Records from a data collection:
Start

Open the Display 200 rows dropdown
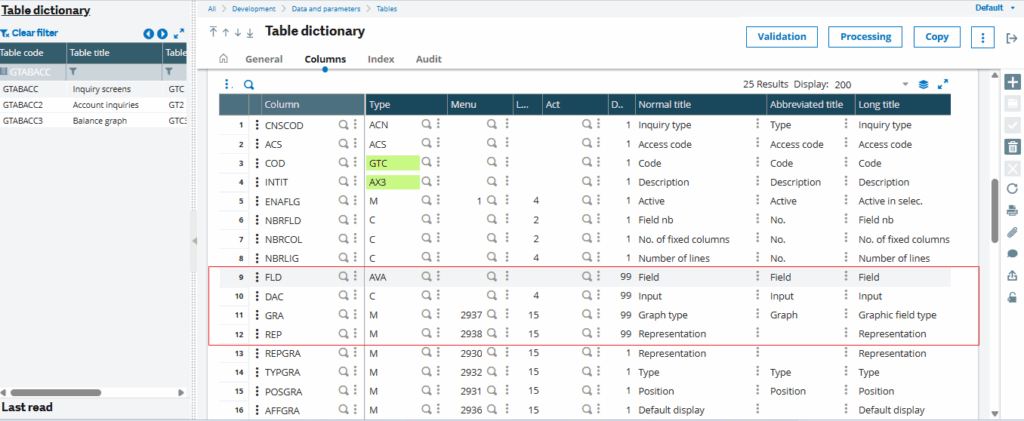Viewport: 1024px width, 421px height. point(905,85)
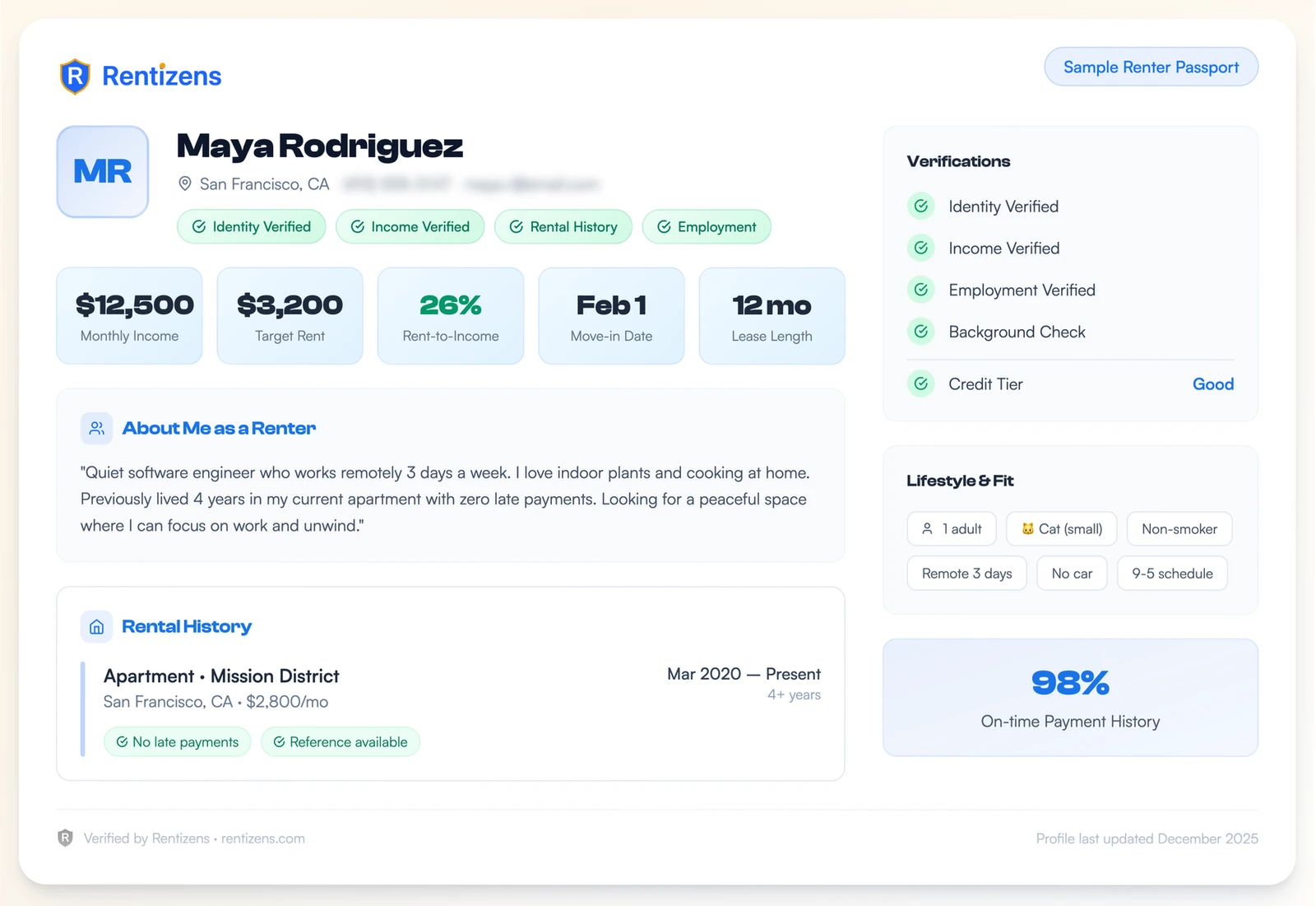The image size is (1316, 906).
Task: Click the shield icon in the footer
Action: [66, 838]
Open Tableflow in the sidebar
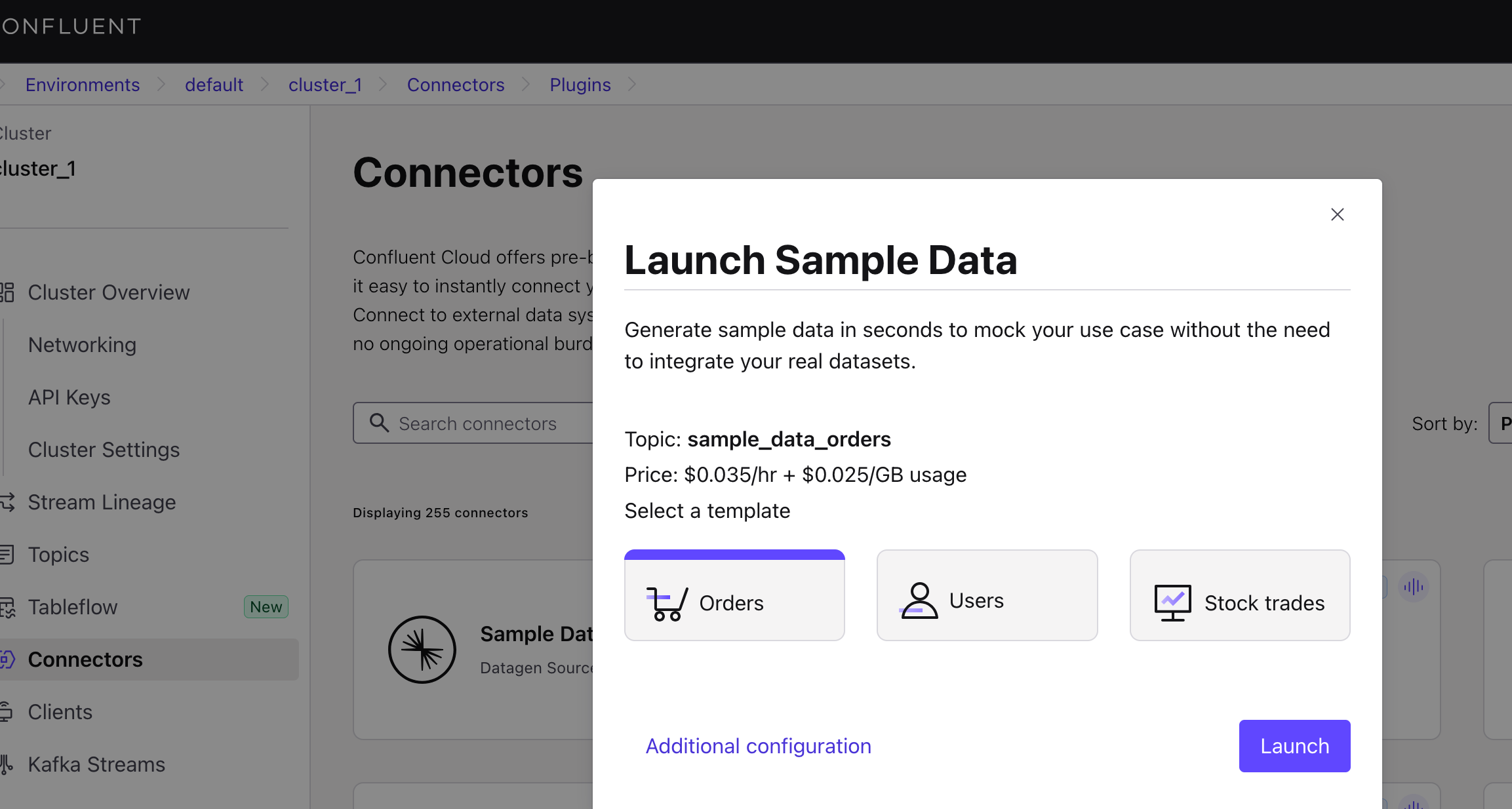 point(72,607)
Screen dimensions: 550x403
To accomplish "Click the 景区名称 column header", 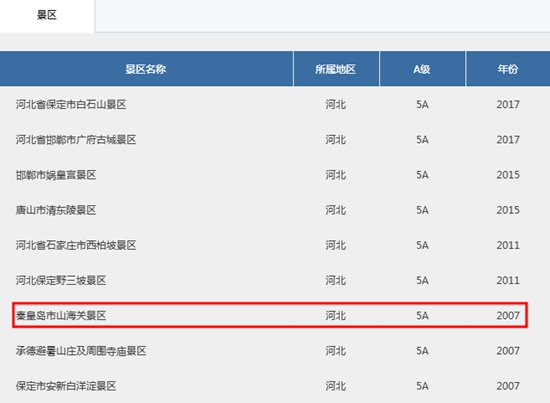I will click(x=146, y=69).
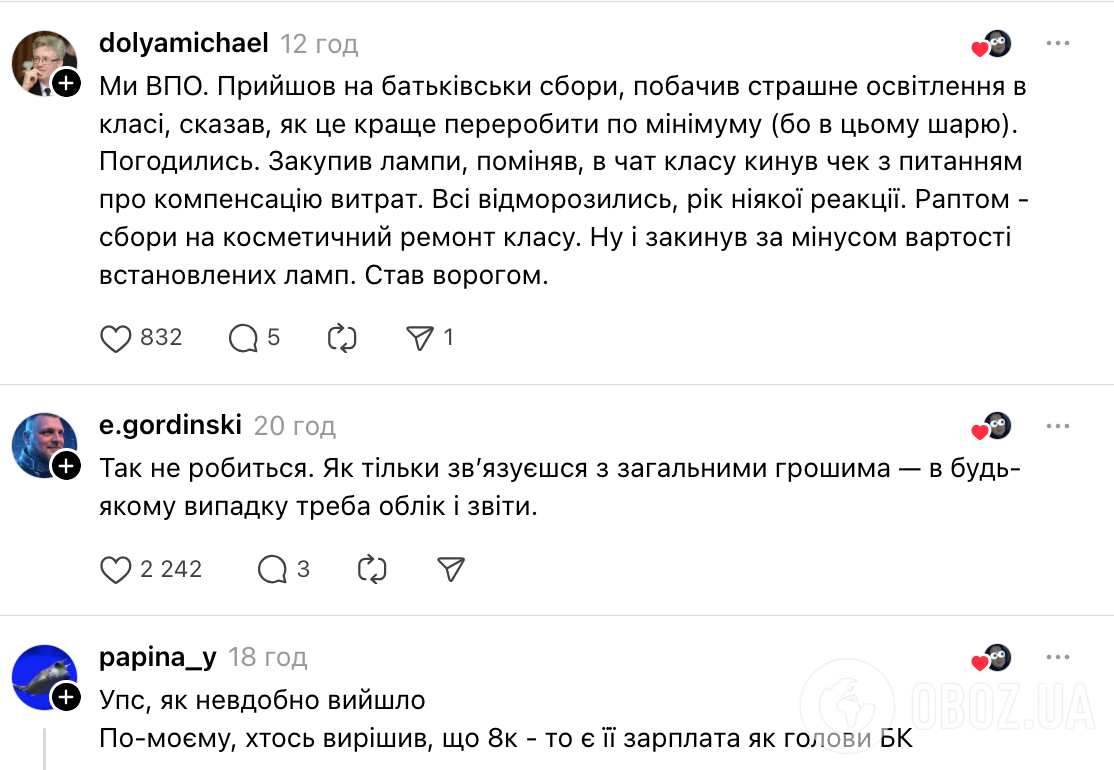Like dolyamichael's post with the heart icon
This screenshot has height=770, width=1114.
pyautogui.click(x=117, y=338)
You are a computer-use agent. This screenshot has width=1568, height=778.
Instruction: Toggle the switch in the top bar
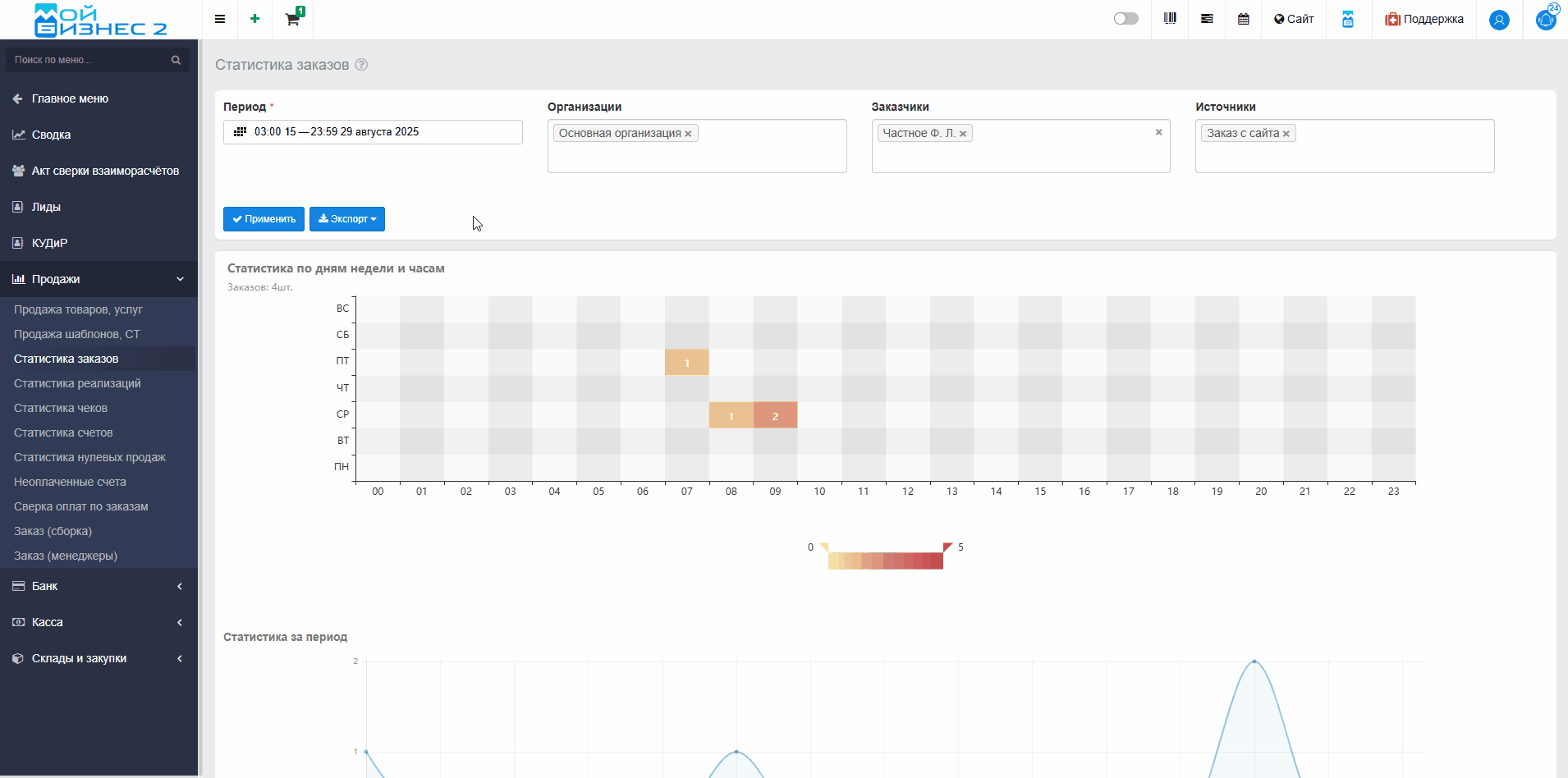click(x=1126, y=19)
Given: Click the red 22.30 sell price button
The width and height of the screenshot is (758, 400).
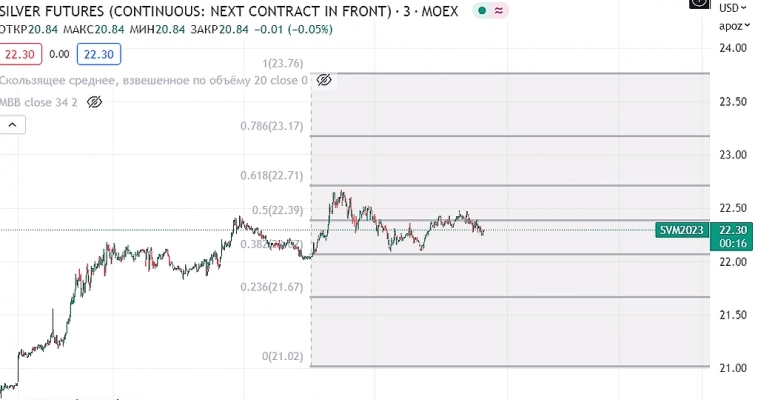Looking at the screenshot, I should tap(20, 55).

End

- [Written exercise]
Convert the data from its first line through the line containing "point(72,607)" into a JSON list of strings with one string per line, skipping blank lines. Omit the pictures from the output.

- [Written answer]
[
  "Open the Display 200 rows dropdown",
  "Viewport: 1024px width, 421px height. point(905,85)",
  "The image size is (1316, 906).",
  "Task: Click the shield icon in the footer",
  "Action: [66, 838]",
  "Open Tableflow in the sidebar",
  " point(72,607)"
]